If you're going with fresh, make sure you buy one where the flesh is completely and beautifully white. It might be difficult to inspect but at my store, they already have the yuca chopped in half to expose the flesh which makes for easy inspection. There are plenty of authentic, useful resources out there that will help you navigate how to prep cassava so I'm not going to even attempt to make a guide when in all honesty, I've only ever dealt with frozen yuca. But it doesn't even matter because the frozen tastes just as delicious as fresh.
1½ lbs. frozen yuca
oil for frying
+ salt to taste
1 clove garlic, finely minced
1 tablespoon lime juice
3 tablespoons sour orange juice
¼ teaspoon salt
¼ teaspoon pepper
2 tablespoons olive oil
One v. important note is that you should never eat raw yuca. Yuca contains cyanide and is toxic in its raw form. There are several varieties of cassava, some of which are more toxic than others.

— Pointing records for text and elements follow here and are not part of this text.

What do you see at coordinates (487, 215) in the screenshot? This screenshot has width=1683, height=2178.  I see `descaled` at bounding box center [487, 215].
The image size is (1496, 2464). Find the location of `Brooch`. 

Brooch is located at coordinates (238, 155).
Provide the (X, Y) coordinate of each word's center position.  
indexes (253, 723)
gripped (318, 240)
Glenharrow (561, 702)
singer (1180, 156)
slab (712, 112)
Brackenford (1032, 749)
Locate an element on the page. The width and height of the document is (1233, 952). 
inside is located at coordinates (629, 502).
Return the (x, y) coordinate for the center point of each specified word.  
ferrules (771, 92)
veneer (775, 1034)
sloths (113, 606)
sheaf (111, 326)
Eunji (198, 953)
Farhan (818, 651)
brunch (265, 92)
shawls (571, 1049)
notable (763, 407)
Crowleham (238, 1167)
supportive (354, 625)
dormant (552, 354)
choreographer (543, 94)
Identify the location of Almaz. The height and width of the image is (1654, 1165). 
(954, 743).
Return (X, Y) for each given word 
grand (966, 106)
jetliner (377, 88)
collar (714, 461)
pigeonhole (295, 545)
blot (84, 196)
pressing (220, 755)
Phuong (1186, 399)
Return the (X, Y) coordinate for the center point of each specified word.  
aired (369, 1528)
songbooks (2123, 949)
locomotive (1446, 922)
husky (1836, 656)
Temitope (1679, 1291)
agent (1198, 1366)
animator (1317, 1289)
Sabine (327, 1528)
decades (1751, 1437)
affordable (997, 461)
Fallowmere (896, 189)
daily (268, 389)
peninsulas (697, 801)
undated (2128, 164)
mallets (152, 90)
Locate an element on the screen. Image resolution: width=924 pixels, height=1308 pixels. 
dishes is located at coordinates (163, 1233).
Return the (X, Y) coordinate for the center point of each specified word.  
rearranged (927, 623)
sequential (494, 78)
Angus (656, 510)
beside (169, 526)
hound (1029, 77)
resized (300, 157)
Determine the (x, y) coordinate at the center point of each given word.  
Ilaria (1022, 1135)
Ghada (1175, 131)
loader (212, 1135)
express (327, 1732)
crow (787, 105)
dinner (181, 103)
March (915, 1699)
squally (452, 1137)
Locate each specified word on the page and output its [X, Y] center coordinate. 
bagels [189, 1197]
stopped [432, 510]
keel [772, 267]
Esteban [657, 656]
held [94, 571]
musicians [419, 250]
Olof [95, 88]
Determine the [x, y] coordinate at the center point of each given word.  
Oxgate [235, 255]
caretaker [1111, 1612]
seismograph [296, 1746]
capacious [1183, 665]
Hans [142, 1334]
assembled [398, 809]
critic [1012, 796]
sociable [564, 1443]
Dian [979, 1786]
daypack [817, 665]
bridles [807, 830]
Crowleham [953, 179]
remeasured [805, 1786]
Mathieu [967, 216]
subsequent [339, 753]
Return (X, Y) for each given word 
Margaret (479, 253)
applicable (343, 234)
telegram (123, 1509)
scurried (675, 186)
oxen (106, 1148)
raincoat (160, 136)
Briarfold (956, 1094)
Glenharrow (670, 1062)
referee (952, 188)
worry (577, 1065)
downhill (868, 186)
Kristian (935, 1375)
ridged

Sweet cassava is typically what is available in groceries in the States (due to our proximity to Latin America) and this variety is the least toxic and is made safe to eat simply by boiling. Bitter varieties of cassava require days of soaking before cooking, but bitter varieties are typically found in Africa.
Start by boiling the frozen yuca until tender; use a sharp knife to pierce the yuca to test its doneness, similar to testing potatoes.